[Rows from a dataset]
+-------+

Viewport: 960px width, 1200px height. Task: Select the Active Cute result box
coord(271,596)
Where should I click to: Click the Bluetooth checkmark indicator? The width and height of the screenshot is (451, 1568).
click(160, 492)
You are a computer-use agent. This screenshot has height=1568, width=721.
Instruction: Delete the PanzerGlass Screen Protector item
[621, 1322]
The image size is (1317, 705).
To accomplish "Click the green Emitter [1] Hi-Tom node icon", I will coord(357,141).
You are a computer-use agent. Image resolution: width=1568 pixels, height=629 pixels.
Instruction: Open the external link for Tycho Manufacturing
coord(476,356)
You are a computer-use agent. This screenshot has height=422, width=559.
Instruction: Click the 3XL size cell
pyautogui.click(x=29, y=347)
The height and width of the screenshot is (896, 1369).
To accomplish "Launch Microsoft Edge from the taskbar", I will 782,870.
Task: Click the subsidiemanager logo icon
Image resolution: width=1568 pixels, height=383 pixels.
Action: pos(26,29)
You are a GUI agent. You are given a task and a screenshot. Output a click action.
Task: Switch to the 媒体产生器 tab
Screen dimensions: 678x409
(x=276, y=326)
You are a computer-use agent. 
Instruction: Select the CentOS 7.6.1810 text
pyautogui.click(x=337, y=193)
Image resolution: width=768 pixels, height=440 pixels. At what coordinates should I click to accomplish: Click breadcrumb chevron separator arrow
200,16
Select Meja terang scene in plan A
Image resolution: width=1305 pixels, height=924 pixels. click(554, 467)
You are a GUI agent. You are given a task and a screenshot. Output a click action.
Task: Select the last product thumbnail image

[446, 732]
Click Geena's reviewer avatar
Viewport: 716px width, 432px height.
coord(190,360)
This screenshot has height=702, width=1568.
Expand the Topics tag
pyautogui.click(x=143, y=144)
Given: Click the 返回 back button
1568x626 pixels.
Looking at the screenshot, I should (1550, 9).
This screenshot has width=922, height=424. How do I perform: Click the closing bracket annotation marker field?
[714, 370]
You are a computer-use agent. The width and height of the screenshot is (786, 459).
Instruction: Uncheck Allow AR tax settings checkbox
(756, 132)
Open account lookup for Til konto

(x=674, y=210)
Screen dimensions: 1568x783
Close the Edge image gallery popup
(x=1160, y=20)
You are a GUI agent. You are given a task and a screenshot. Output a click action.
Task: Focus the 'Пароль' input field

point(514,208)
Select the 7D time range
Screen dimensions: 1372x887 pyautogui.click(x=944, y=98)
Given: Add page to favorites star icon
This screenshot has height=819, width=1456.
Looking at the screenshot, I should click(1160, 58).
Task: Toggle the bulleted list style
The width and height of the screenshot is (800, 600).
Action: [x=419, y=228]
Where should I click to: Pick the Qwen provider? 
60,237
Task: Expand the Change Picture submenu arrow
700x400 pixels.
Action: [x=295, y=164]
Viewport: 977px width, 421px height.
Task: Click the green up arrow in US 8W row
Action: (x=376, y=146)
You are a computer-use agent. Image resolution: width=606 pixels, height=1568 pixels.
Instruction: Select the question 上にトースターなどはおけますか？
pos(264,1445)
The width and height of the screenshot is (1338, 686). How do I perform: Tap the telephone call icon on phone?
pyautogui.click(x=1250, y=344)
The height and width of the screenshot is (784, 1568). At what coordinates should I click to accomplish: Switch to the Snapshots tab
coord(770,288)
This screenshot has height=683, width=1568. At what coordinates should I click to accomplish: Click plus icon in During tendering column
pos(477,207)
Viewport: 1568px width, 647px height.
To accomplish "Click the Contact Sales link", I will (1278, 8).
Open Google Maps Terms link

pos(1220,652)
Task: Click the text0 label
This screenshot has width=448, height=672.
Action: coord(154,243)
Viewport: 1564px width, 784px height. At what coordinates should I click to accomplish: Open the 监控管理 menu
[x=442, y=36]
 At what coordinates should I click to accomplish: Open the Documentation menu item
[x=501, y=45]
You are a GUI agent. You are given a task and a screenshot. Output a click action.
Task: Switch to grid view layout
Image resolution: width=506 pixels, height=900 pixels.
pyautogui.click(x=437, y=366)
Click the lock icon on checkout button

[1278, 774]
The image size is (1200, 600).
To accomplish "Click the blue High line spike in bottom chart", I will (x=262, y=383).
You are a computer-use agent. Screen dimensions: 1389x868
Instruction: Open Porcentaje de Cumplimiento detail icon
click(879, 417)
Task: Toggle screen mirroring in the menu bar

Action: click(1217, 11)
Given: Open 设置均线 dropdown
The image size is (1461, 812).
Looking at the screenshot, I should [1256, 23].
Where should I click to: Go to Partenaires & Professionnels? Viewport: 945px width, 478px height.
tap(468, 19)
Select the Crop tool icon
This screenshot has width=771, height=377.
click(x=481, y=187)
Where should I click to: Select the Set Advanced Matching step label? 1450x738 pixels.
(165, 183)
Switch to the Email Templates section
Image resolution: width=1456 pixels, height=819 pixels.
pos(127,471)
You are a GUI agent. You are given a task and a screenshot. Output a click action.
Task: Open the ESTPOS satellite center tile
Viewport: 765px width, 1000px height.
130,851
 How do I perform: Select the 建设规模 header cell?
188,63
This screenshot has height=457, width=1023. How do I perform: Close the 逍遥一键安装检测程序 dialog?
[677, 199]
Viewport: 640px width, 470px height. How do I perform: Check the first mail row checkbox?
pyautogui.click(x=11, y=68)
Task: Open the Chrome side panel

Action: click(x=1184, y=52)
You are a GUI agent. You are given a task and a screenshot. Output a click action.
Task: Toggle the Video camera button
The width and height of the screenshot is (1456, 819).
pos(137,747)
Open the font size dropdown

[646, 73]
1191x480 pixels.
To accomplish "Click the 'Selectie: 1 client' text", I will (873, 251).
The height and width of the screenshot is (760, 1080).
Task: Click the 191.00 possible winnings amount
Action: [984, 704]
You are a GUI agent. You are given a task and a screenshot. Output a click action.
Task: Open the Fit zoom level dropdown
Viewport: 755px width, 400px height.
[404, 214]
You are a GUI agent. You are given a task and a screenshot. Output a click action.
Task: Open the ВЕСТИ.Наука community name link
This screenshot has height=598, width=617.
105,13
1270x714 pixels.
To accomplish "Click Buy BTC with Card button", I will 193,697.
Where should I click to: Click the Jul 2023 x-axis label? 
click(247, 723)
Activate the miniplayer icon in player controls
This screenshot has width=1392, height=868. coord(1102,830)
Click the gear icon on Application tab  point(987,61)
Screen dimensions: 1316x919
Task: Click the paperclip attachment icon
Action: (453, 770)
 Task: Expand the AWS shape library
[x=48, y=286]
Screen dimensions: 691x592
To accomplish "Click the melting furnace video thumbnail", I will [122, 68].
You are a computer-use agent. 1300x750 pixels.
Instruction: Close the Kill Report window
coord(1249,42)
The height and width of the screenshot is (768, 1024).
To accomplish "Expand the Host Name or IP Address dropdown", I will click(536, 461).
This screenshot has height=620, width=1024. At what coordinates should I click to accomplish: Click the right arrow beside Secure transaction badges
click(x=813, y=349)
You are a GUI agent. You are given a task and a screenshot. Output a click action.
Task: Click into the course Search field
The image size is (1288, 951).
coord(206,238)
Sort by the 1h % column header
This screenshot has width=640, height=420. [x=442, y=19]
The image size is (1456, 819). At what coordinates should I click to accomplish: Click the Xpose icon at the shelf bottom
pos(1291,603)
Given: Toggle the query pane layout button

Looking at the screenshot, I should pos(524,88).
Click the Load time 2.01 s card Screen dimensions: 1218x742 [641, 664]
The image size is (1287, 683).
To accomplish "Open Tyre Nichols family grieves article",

+-------+

WHAT THE EXERCISE ASKS —
Please change every "computer-use agent" in the records above to "desktop agent" and leave the rest of the lines as they are.

WRITTEN SOLUTION —
Viewport: 960px width, 1200px height. Task: Select the Active Cute result box
coord(271,596)
Where should I click to: Click the Bluetooth checkmark indicator? The width and height of the screenshot is (451, 1568).
click(160, 492)
You are a desktop agent. This screenshot has height=1568, width=721.
Instruction: Delete the PanzerGlass Screen Protector item
[621, 1322]
The image size is (1317, 705).
To accomplish "Click the green Emitter [1] Hi-Tom node icon", I will coord(357,141).
You are a desktop agent. Image resolution: width=1568 pixels, height=629 pixels.
Instruction: Open the external link for Tycho Manufacturing
coord(476,356)
You are a desktop agent. This screenshot has height=422, width=559.
Instruction: Click the 3XL size cell
pyautogui.click(x=29, y=347)
The height and width of the screenshot is (896, 1369).
To accomplish "Launch Microsoft Edge from the taskbar", I will 782,870.
Task: Click the subsidiemanager logo icon
Image resolution: width=1568 pixels, height=383 pixels.
Action: pos(26,29)
You are a GUI agent. You are given a task and a screenshot. Output a click action.
Task: Switch to the 媒体产生器 tab
Screen dimensions: 678x409
(x=276, y=326)
You are a desktop agent. 
Instruction: Select the CentOS 7.6.1810 text
pyautogui.click(x=337, y=193)
Image resolution: width=768 pixels, height=440 pixels. At what coordinates should I click to accomplish: Click breadcrumb chevron separator arrow
200,16
Select Meja terang scene in plan A
Image resolution: width=1305 pixels, height=924 pixels. click(554, 467)
You are a GUI agent. You are given a task and a screenshot. Output a click action.
Task: Select the last product thumbnail image

[446, 732]
Click Geena's reviewer avatar
Viewport: 716px width, 432px height.
coord(190,360)
This screenshot has height=702, width=1568.
Expand the Topics tag
pyautogui.click(x=143, y=144)
Given: Click the 返回 back button
1568x626 pixels.
Looking at the screenshot, I should (1550, 9).
This screenshot has width=922, height=424. How do I perform: Click the closing bracket annotation marker field?
[714, 370]
You are a desktop agent. The width and height of the screenshot is (786, 459).
Instruction: Uncheck Allow AR tax settings checkbox
(756, 132)
Open account lookup for Til konto

(x=674, y=210)
Screen dimensions: 1568x783
Close the Edge image gallery popup
(x=1160, y=20)
You are a GUI agent. You are given a task and a screenshot. Output a click action.
Task: Focus the 'Пароль' input field

point(514,208)
Select the 7D time range
Screen dimensions: 1372x887 pyautogui.click(x=944, y=98)
Given: Add page to favorites star icon
This screenshot has height=819, width=1456.
Looking at the screenshot, I should click(1160, 58).
Task: Toggle the bulleted list style
The width and height of the screenshot is (800, 600).
Action: [x=419, y=228]
Where should I click to: Pick the Qwen provider? 
60,237
Task: Expand the Change Picture submenu arrow
700x400 pixels.
Action: [x=295, y=164]
Viewport: 977px width, 421px height.
Task: Click the green up arrow in US 8W row
Action: (x=376, y=146)
You are a desktop agent. Image resolution: width=606 pixels, height=1568 pixels.
Instruction: Select the question 上にトースターなどはおけますか？
pos(264,1445)
The width and height of the screenshot is (1338, 686). How do I perform: Tap the telephone call icon on phone?
pyautogui.click(x=1250, y=344)
The height and width of the screenshot is (784, 1568). At what coordinates should I click to accomplish: Switch to the Snapshots tab
coord(770,288)
This screenshot has height=683, width=1568. At what coordinates should I click to accomplish: Click plus icon in During tendering column
pos(477,207)
Viewport: 1568px width, 647px height.
To accomplish "Click the Contact Sales link", I will (1278, 8).
Open Google Maps Terms link

pos(1220,652)
Task: Click the text0 label
This screenshot has width=448, height=672.
Action: coord(154,243)
Viewport: 1564px width, 784px height. At what coordinates should I click to accomplish: Open the 监控管理 menu
[x=442, y=36]
 At what coordinates should I click to accomplish: Open the Documentation menu item
[x=501, y=45]
You are a GUI agent. You are given a task and a screenshot. Output a click action.
Task: Switch to grid view layout
Image resolution: width=506 pixels, height=900 pixels.
pyautogui.click(x=437, y=366)
Click the lock icon on checkout button

[1278, 774]
The image size is (1200, 600).
To accomplish "Click the blue High line spike in bottom chart", I will (x=262, y=383).
You are a desktop agent. Screen dimensions: 1389x868
Instruction: Open Porcentaje de Cumplimiento detail icon
click(879, 417)
Task: Toggle screen mirroring in the menu bar

Action: click(1217, 11)
Given: Open 设置均线 dropdown
The image size is (1461, 812).
Looking at the screenshot, I should [1256, 23].
Where should I click to: Go to Partenaires & Professionnels? Viewport: 945px width, 478px height.
tap(468, 19)
Select the Crop tool icon
This screenshot has width=771, height=377.
click(x=481, y=187)
Where should I click to: Select the Set Advanced Matching step label? 1450x738 pixels.
(165, 183)
Switch to the Email Templates section
Image resolution: width=1456 pixels, height=819 pixels.
pos(127,471)
You are a GUI agent. You are given a task and a screenshot. Output a click action.
Task: Open the ESTPOS satellite center tile
Viewport: 765px width, 1000px height.
130,851
 How do I perform: Select the 建设规模 header cell?
188,63
This screenshot has height=457, width=1023. How do I perform: Close the 逍遥一键安装检测程序 dialog?
[677, 199]
Viewport: 640px width, 470px height. How do I perform: Check the first mail row checkbox?
pyautogui.click(x=11, y=68)
Task: Open the Chrome side panel

Action: click(x=1184, y=52)
You are a GUI agent. You are given a task and a screenshot. Output a click action.
Task: Toggle the Video camera button
The width and height of the screenshot is (1456, 819).
pos(137,747)
Open the font size dropdown

[646, 73]
1191x480 pixels.
To accomplish "Click the 'Selectie: 1 client' text", I will (873, 251).
The height and width of the screenshot is (760, 1080).
Task: Click the 191.00 possible winnings amount
Action: [984, 704]
You are a GUI agent. You are given a task and a screenshot. Output a click action.
Task: Open the Fit zoom level dropdown
Viewport: 755px width, 400px height.
[404, 214]
You are a GUI agent. You are given a task and a screenshot. Output a click action.
Task: Open the ВЕСТИ.Наука community name link
This screenshot has height=598, width=617.
105,13
1270x714 pixels.
To accomplish "Click Buy BTC with Card button", I will 193,697.
Where should I click to: Click the Jul 2023 x-axis label? 
click(247, 723)
Activate the miniplayer icon in player controls
This screenshot has width=1392, height=868. coord(1102,830)
Click the gear icon on Application tab  point(987,61)
Screen dimensions: 1316x919
Task: Click the paperclip attachment icon
Action: (453, 770)
 Task: Expand the AWS shape library
[x=48, y=286]
Screen dimensions: 691x592
To accomplish "Click the melting furnace video thumbnail", I will [122, 68].
You are a desktop agent. 1300x750 pixels.
Instruction: Close the Kill Report window
coord(1249,42)
The height and width of the screenshot is (768, 1024).
To accomplish "Expand the Host Name or IP Address dropdown", I will click(536, 461).
This screenshot has height=620, width=1024. At what coordinates should I click to accomplish: Click the right arrow beside Secure transaction badges
click(x=813, y=349)
You are a GUI agent. You are given a task and a screenshot. Output a click action.
Task: Click into the course Search field
The image size is (1288, 951).
coord(206,238)
Sort by the 1h % column header
This screenshot has width=640, height=420. [x=442, y=19]
The image size is (1456, 819). At what coordinates should I click to accomplish: Click the Xpose icon at the shelf bottom
pos(1291,603)
Given: Toggle the query pane layout button

Looking at the screenshot, I should pos(524,88).
Click the Load time 2.01 s card Screen dimensions: 1218x742 [641, 664]
The image size is (1287, 683).
To accomplish "Open Tyre Nichols family grieves article",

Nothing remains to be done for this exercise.